Лихорадка-кума и оспа-матушка: как задабривали болезни
Особый отдел словесного этикета — болезни. Крестьянин мыслил их не процессами, а существами: пришла, вселилась, треплет. И с существом можно договориться — если правильно к нему обращаться. Лихорадку — по поверьям, их было двенадцать сестер-трясавиц — называли «кумоха», «тетка», «гостья», «добруха»: расчет на то, что «кума» и «гостья» постыдится изводить хозяина. Оспу величали «Оспой Ивановной» и «матушкой». Академический словарь «Славянские древности», созданный школой Никиты Толстого, фиксирует это явление по всему славянскому миру: болезнь задабривали именем, как задабривают вздорного начальника.
Работала и обратная предосторожность: не хвались здоровьем. Сказать вслух «у нас все здоровы» значило подставиться — болезнь услышит и заглянет проверить. Отсюда обязательные оговорки, дожившие до наших дней: «тьфу-тьфу, чтобы не сглазить», «не будем зарекаться». Это не фигуры речи — это обломки настоящего охранного ритуала, при котором сплевывали через левое плечо, в сторону нечистого.
Смерть, покойник и слова, которых нет
Строже всего язык обходился со смертью. Прямые слова вытеснялись обходными: не «умер», а «преставился», «отошел», «Богу душу отдал», «приказал долго жить». О покойнике — либо хорошо, либо ничего: за этой известной формулой стояло вовсе не приличие, а страх. Умерший, помянутый дурным словом, мог обидеться и прийти. Толстой в работах о славянском народном христианстве показывает, как плотно народная традиция оплела смерть словесными обходами — вплоть до того, что гроб называли «домовиной», то есть попросту «домом», а кладбище — «погостом», местом, где «гостят».
Отдельно боялись «неправильных» покойников — самоубийц и умерших без покаяния. Их не поминали по именам вовсе. И здесь словесное табу смыкалось с главным юридическим страхом деревни: слово, произнесенное всуе, могло сработать как проклятие. Максимов записывал устойчивое убеждение: материнское «черт бы тебя побрал», брошенное в сердцах, имеет силу — проклятого ребенка нечистый и вправду может «унести». Потому за языком следили не из вежливости — из техники безопасности.

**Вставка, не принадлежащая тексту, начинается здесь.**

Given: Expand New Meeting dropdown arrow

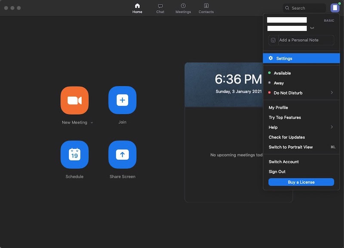Looking at the screenshot, I should click(92, 122).
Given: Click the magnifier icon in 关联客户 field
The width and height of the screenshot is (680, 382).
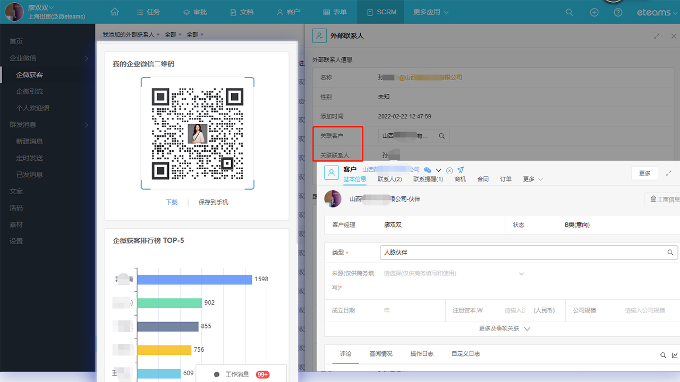Looking at the screenshot, I should [x=441, y=136].
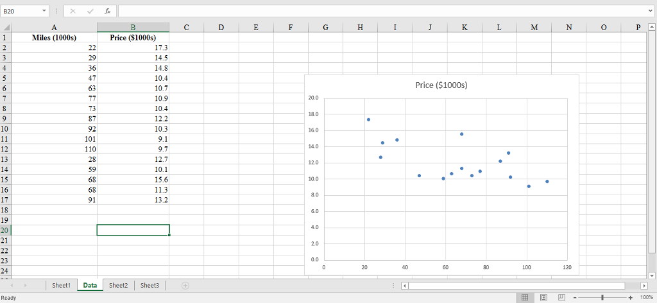Click the zoom slider handle
The height and width of the screenshot is (303, 657).
point(602,298)
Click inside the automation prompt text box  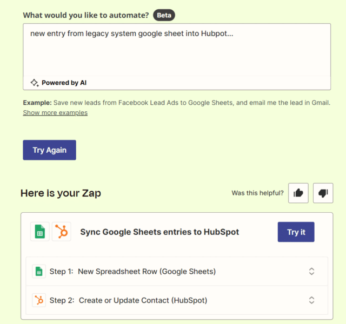coord(177,50)
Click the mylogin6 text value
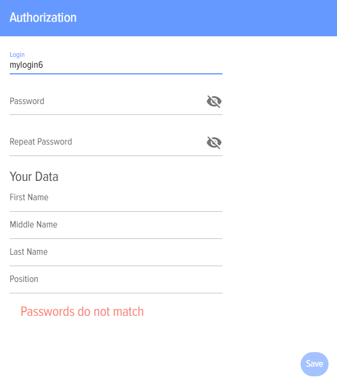The height and width of the screenshot is (386, 337). [x=26, y=65]
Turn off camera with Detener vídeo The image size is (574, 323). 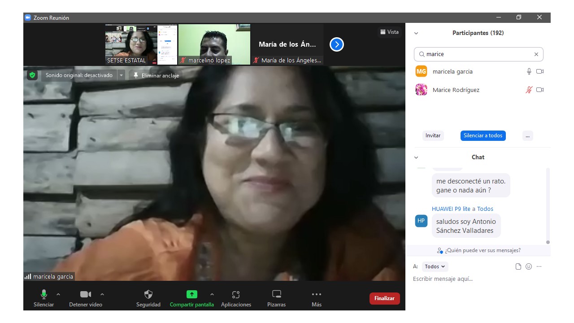pyautogui.click(x=85, y=294)
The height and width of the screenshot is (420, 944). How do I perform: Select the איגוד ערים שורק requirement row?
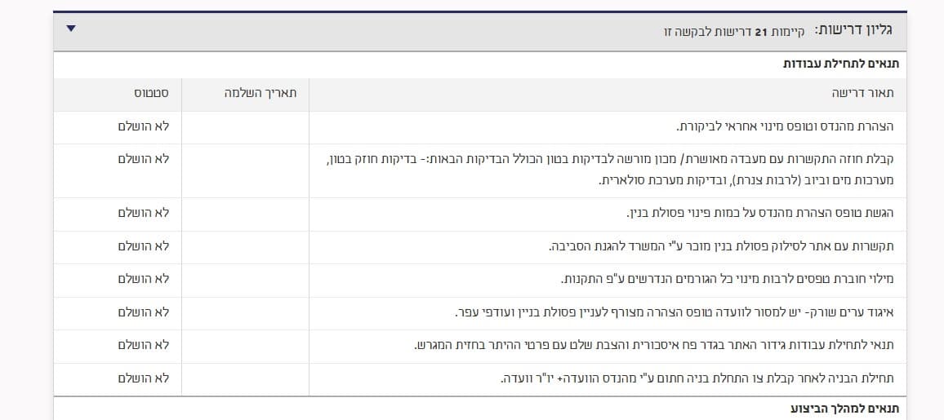tap(480, 313)
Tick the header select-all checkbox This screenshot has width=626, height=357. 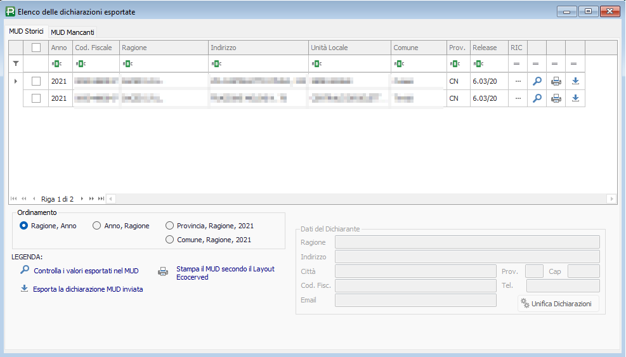(x=36, y=48)
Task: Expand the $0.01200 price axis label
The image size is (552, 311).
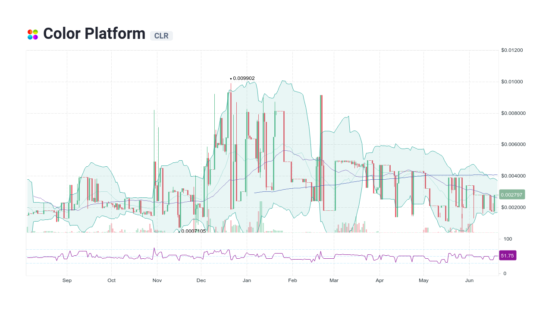Action: pos(511,50)
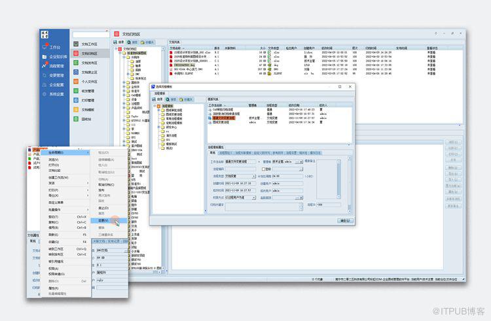491x321 pixels.
Task: Expand the 研发中心 folder in template tree
Action: tap(158, 127)
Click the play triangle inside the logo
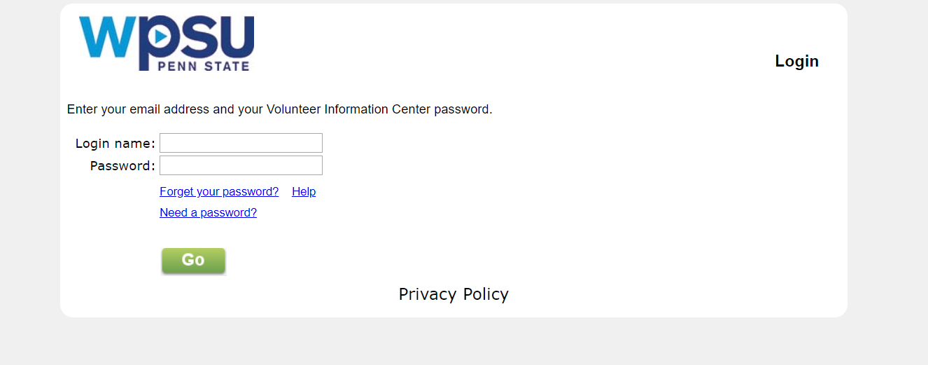The image size is (928, 365). (161, 35)
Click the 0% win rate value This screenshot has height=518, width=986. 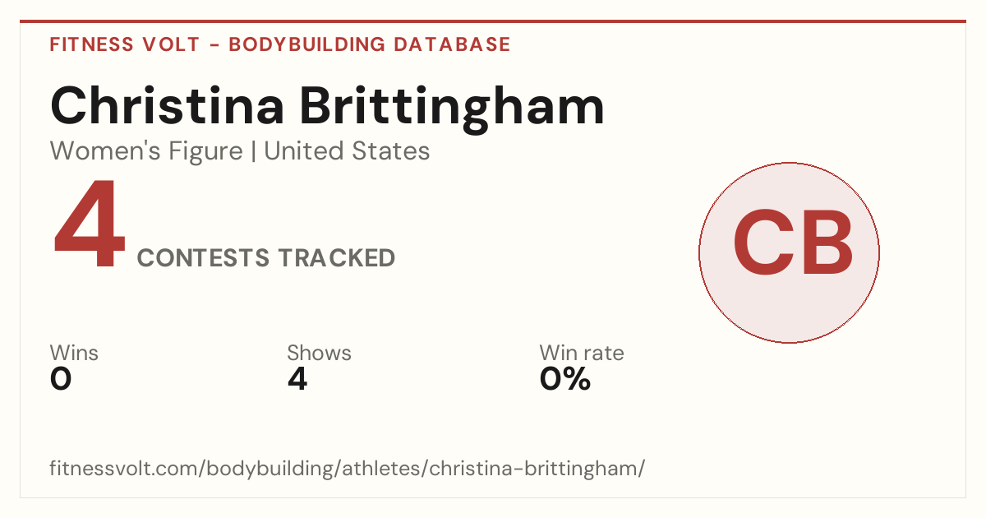pos(565,379)
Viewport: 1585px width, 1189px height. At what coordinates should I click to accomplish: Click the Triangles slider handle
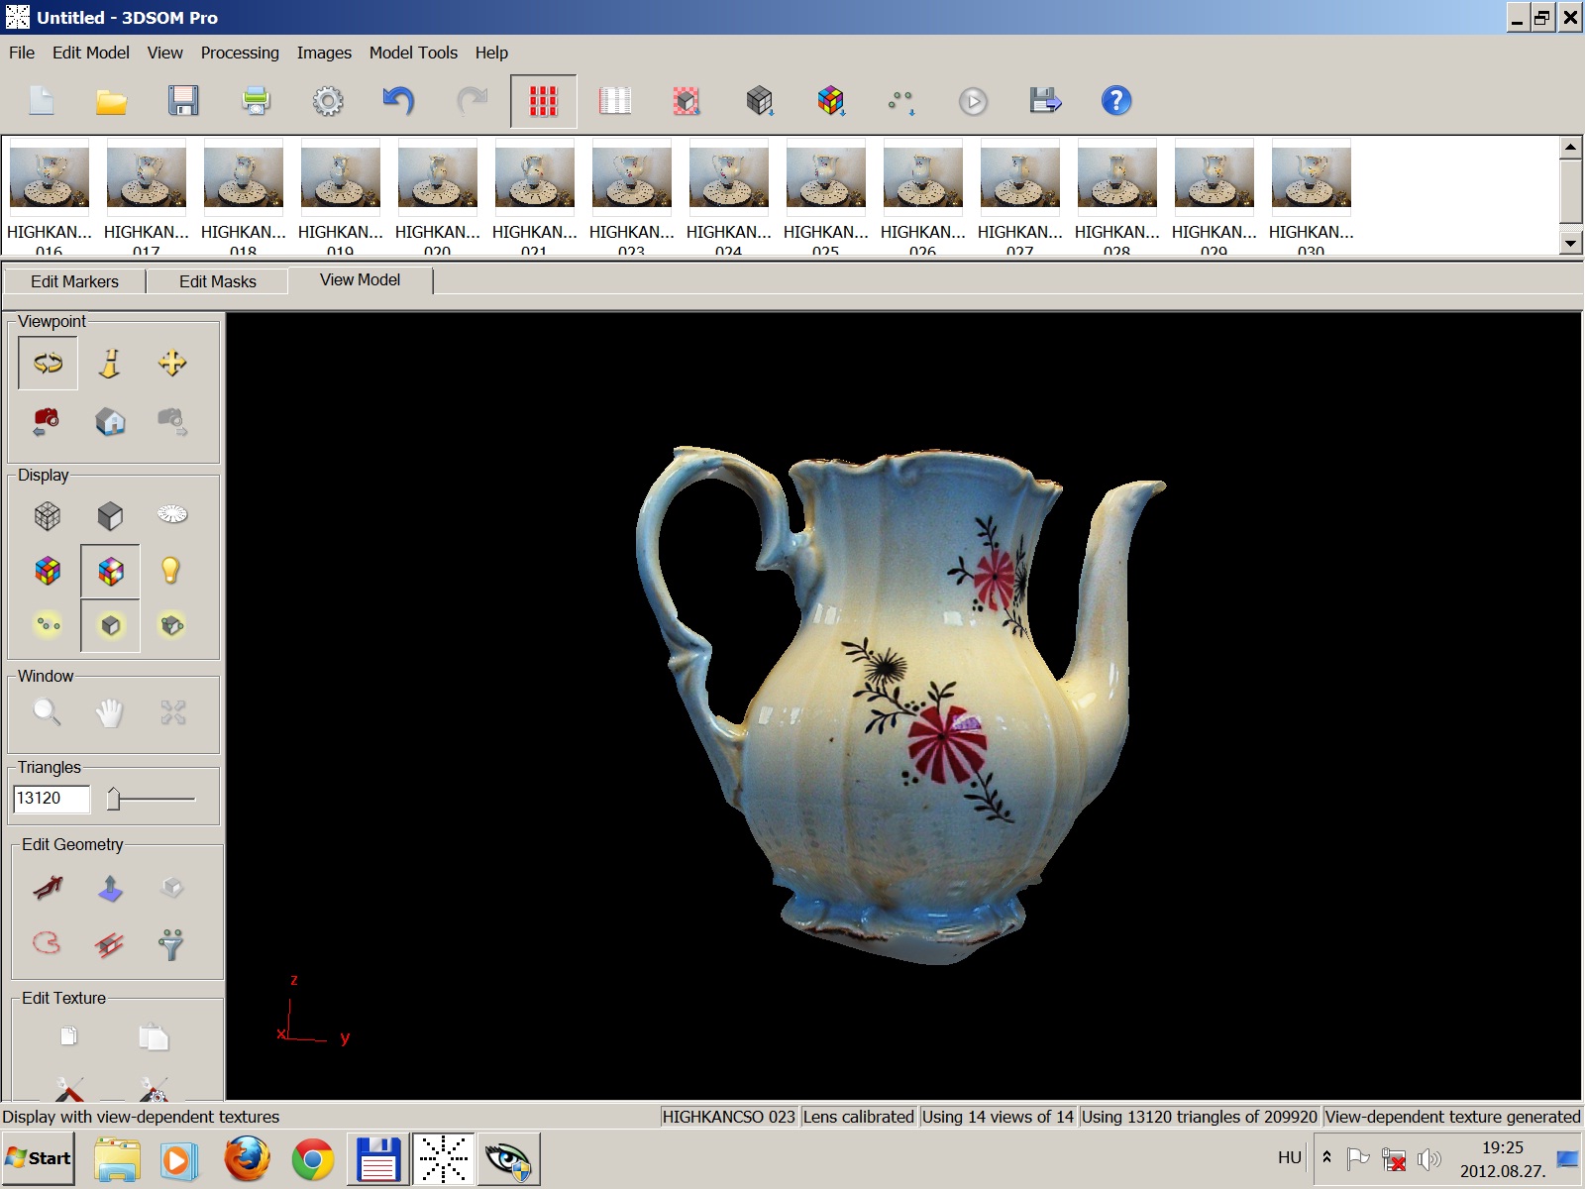point(114,799)
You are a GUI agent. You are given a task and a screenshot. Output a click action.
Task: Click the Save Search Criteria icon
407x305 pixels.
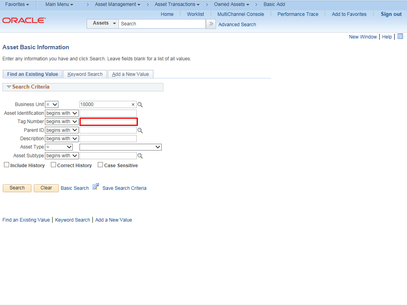point(96,186)
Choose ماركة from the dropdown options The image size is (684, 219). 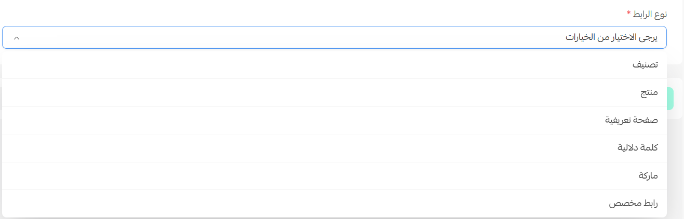[648, 175]
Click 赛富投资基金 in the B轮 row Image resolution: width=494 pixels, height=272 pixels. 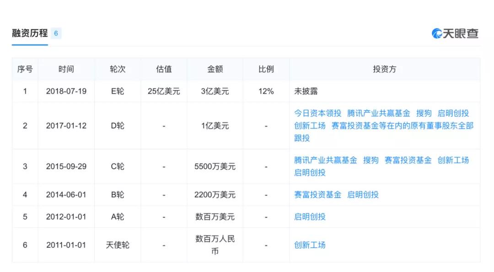[317, 195]
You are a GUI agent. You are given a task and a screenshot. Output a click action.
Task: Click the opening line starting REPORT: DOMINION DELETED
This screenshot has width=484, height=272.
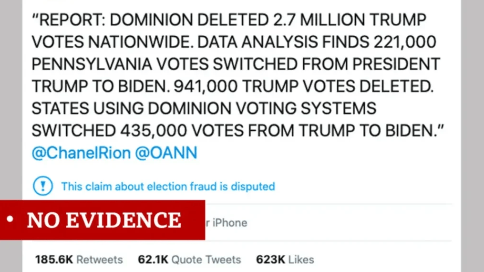[229, 20]
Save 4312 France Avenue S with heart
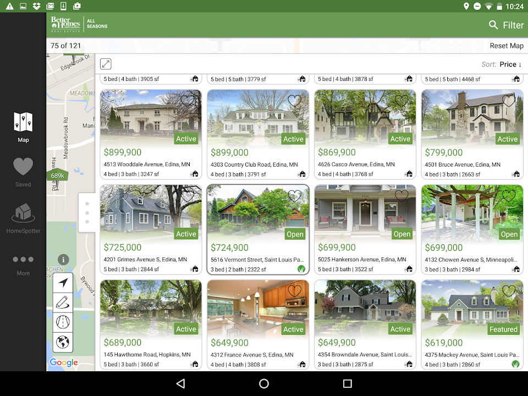528x396 pixels. coord(295,291)
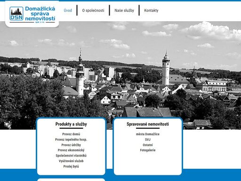Image resolution: width=241 pixels, height=181 pixels.
Task: Open Provoz údržby link
Action: (x=71, y=145)
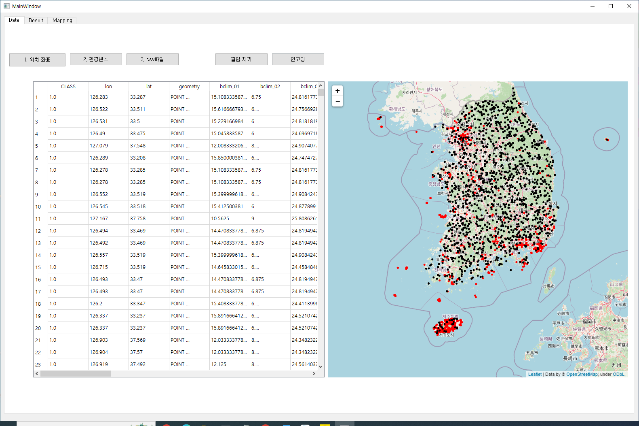
Task: Select the CLASS column header
Action: [x=68, y=86]
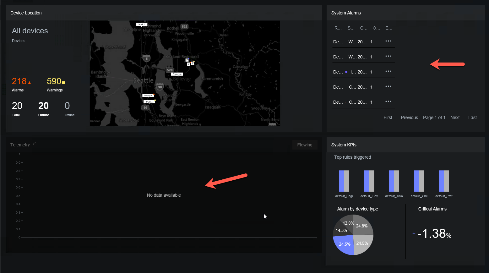The height and width of the screenshot is (273, 489).
Task: Sort alarms by the first column header
Action: click(337, 28)
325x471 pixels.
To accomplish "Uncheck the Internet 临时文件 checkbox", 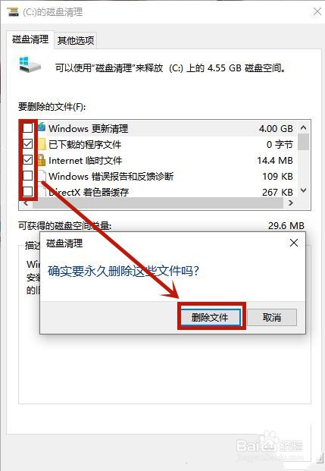I will pos(28,160).
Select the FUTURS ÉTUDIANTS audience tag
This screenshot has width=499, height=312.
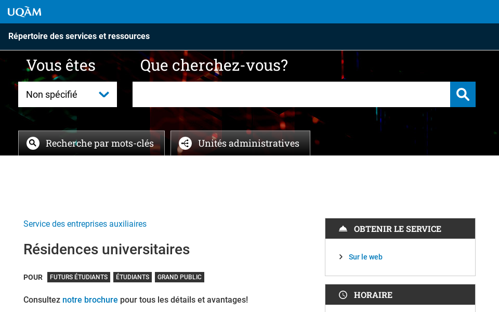(x=78, y=277)
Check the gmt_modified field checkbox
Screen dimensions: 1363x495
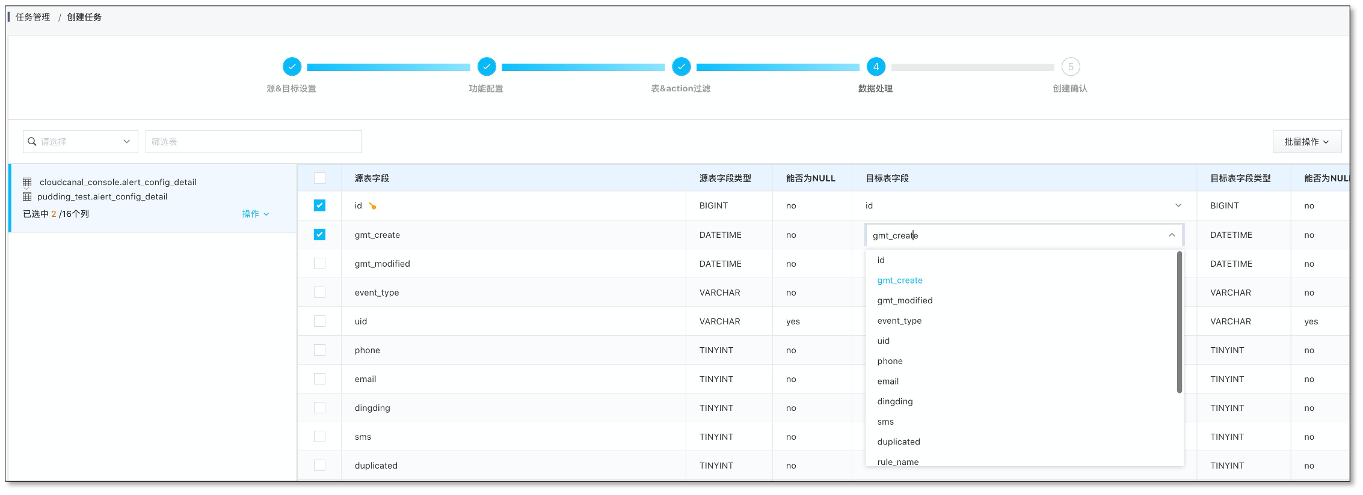tap(319, 264)
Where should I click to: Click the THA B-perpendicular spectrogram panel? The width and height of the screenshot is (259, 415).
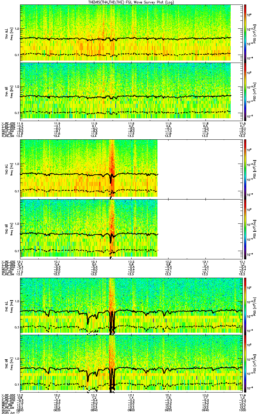tap(131, 33)
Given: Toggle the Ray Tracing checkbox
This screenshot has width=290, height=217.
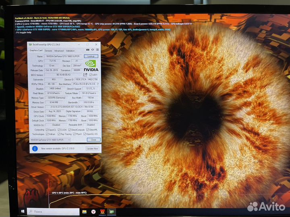Looking at the screenshot, I should [x=59, y=134].
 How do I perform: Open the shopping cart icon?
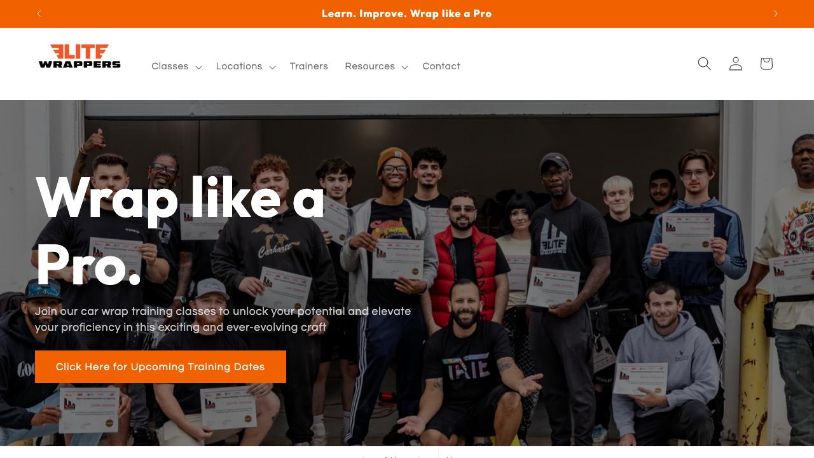[x=766, y=64]
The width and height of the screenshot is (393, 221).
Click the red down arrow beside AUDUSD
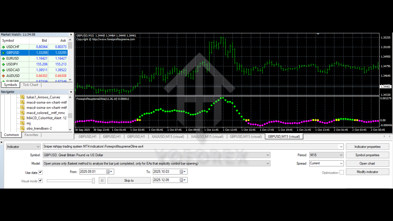(x=3, y=76)
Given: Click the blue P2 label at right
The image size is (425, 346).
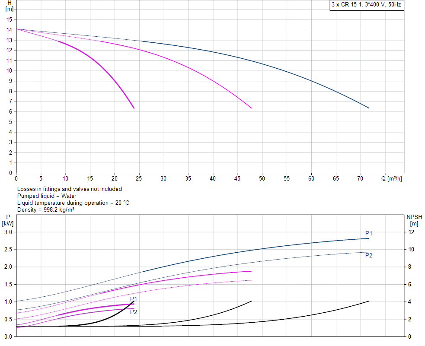Looking at the screenshot, I should coord(369,255).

Промысловый язык: как обманывали удачу
Наконец, существовал целый пласт профессиональных табу — у охотников, рыбаков, пчеловодов. На промысле нельзя было называть зверя, снасть и саму цель похода прямыми словами: добыча услышит — уйдет, а сглазливый сосед услышит — испортит. Охотники шли не «на медведя», а «к старику»; рыбаки избегали слова «рыба»; о будущем улове говорили нарочито пренебрежительно. Отсюда, к слову, и знаменитое «ни пуха ни пера» с обязательным ответом «к черту»: пожелание наоборот, призванное обмануть подслушивающую нечисть. Мы произносим эту формулу перед экзаменами, не подозревая, что воспроизводим охотничий обряд обмана духов в неизменном виде.
Той же природы запрет свистеть в доме — высвистишь деньги и накличешь нечистого, — и обычай не говорить «последний», а только «крайний», доживший до наших дней в летной и не только летной среде. Народное языкознание страха оказалось на редкость живучим.